Die digitale Innovation scheint fast alle Aspekte unseres Lebens zu beherrschen. Eine der treibenden Kräfte hinter diesem Wandel ist die Künstliche Intelligenz (KI), die schon heute enorme Auswirkungen auf Wirtschaft, Industrie, Medizin, Bildung und viele andere Bereiche hat. Von der Automatisierung von Routineaufgaben bis hin zur Unterstützung von Entscheidungsprozessen sind generative KI-Modelle ein echter Katalysator für den Wandel und prägen neue Geschäftsmodelle, Branchen und Arbeitsmarktstrukturen.
Zu den sichtbaren Folgen des Fortschritts in der KI gehören die Auswirkungen der Technologie auf den Arbeitsmarkt. Ähnlich wie bei früheren Automatisierungswellen ersetzen neue Technologien die menschliche Arbeitskraft bei der Ausführung von sich wiederholenden Routineaufgaben. Diesmal geht die Automatisierung jedoch viel weiter und umfasst auch geistige Arbeiten, die bisher als Domäne des Menschen galten.
Untersuchungen zeigen, dass sich das Profil der Berufe, die von der Automatisierung durch KI bedroht sind, deutlich von früheren technologischen Revolutionen unterscheidet.
Am stärksten betroffen sind diesmal hoch bezahlte Positionen, die eine höhere Ausbildung erfordern, wie z. B. Spezialisten in verschiedenen Bereichen, Wirtschaftsprüfer, Buchhalter, aber auch Journalisten und sogar Rechtsanwälte oder Wissenschaftler. Die am wenigsten gefährdeten Berufe scheinen hingegen manuelle Tätigkeiten zu sein, die von Bauarbeitern, Mechanikern oder Köchen ausgeübt werden. Auch Berufe, die eine ständige Interaktion mit Menschen erfordern, wie z. B. das Gesundheitswesen, bleiben sicher, obwohl auch in diesem Sektor Menschen bereits mit Maschinen arbeiten, deren Funktionsprinzip gerade auf Künstlicher Intelligenz beruht.
Die Auswirkungen der KI auf den Arbeitsmarkt haben allerdings zwei Seiten – die Technologie kann menschliche Arbeit sowohl ersetzen als auch unterstützen. Im ersten Fall, in dem die Tätigkeiten von Mensch und Maschine austauschbar sind, sind die Vorteile ihrer Zusammenarbeit minimal, und es wird kosteneffizienter, ausschließlich den billigeren Arbeiter, oder in diesem Fall die KI, einzusetzen. In vielen Bereichen erweisen sich KI-Technologien und menschliche Fähigkeiten jedoch als komplementär, und ihre Verbindung schafft mehr Wert, als wenn sie einzeln eingesetzt würden.

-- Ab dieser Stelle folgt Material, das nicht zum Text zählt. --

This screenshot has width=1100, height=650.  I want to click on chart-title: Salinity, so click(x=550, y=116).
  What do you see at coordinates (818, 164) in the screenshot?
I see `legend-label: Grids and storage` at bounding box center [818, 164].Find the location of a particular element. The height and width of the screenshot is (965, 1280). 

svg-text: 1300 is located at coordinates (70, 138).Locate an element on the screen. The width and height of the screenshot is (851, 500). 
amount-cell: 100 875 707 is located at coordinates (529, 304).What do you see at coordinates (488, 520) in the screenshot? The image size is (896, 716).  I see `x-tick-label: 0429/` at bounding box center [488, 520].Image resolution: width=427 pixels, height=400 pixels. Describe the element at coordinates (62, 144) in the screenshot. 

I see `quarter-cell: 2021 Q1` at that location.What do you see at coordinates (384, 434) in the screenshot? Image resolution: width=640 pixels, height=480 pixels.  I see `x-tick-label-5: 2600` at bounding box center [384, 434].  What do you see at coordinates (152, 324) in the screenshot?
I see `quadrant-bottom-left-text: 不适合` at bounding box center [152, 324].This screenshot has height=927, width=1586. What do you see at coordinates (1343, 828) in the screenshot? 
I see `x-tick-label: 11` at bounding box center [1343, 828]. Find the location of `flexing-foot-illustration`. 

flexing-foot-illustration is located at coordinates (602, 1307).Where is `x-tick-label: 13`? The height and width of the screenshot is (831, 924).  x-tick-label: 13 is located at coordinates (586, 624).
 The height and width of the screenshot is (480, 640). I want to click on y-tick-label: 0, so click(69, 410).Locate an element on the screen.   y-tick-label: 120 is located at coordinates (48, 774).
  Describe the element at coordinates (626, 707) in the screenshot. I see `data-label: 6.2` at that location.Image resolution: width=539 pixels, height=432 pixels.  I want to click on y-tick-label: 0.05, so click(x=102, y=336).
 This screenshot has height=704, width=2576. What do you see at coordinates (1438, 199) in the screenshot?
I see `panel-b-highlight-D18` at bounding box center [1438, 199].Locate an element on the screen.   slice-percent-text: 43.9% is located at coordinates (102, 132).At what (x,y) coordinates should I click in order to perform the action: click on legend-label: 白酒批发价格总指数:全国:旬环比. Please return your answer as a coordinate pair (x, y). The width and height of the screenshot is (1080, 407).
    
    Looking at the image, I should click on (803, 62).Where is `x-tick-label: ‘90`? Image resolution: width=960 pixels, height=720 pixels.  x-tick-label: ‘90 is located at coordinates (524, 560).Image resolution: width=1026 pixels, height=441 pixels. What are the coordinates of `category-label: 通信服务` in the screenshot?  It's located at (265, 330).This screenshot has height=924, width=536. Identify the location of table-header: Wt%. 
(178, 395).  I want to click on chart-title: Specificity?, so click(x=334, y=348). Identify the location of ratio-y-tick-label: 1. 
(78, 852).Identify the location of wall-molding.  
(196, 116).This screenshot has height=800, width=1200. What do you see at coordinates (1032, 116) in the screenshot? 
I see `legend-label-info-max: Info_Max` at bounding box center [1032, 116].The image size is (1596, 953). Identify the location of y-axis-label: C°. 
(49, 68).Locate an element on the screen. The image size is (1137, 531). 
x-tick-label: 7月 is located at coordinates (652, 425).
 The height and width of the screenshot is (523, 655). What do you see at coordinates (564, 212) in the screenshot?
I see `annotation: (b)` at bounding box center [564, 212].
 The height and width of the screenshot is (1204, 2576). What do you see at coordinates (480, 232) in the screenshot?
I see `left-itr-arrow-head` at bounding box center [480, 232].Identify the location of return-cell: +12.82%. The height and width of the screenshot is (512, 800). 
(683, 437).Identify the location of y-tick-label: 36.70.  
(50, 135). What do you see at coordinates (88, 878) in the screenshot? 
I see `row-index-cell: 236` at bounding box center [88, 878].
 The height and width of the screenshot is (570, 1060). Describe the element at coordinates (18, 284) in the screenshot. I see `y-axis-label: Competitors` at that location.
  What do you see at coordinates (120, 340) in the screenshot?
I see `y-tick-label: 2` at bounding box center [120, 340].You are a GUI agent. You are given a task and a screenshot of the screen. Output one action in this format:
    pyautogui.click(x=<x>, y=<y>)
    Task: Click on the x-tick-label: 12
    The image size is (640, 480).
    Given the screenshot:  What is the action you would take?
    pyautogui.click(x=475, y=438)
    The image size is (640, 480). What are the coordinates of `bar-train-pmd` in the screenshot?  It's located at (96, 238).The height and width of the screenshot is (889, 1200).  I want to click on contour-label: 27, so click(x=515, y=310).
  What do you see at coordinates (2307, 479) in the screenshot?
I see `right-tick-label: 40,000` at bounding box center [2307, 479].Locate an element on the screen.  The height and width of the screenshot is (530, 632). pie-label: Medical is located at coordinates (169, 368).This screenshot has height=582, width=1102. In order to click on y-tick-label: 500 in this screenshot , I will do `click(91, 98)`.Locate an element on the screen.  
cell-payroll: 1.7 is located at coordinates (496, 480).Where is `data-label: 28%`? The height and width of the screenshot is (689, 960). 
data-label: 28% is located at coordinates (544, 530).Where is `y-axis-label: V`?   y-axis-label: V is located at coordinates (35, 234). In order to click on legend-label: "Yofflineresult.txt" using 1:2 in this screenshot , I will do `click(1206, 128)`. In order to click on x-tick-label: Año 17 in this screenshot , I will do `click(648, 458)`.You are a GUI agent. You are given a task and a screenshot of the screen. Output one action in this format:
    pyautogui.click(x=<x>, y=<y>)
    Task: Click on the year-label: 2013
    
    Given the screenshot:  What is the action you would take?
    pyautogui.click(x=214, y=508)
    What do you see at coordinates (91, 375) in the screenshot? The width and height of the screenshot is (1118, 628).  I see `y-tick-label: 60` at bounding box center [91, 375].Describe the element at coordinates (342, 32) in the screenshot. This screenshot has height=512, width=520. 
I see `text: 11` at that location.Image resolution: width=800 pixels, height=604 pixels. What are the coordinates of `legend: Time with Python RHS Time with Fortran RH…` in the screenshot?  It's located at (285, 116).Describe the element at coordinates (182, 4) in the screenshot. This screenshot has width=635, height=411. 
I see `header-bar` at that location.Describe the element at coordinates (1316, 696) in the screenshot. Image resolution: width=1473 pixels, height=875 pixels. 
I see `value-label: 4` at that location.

Besonders wichtig ist die Komplementarität von KI in der Forschung und Entwicklung, wo Sprachmodelle die Forscher in vielen Phasen ihrer Arbeit unterstützen – von der Hypothesenbildung bis zur Durchführung von Berechnungen. Dies bedeutet, dass der technologische Fortschritt in diesem Bereich zu einer Beschleunigung von Innovation und Wirtschaftswachstum führen kann.
Obwohl wir derzeit hauptsächlich eine Teilautomatisierung erleben, bei der Maschinen den Menschen bei der Ausführung ausgewählter Aufgaben ersetzen, ist in Zukunft eine vollständige Automatisierung möglich, die auch Entscheidungsprozesse auf höchster Ebene einschließt. In einem solchen Fall wäre die menschliche geistige Arbeit nicht mehr der so genannte Engpassfaktor für das Wirtschaftswachstum, sondern nur noch die Verfügbarkeit von Computerleistung einschränkbar.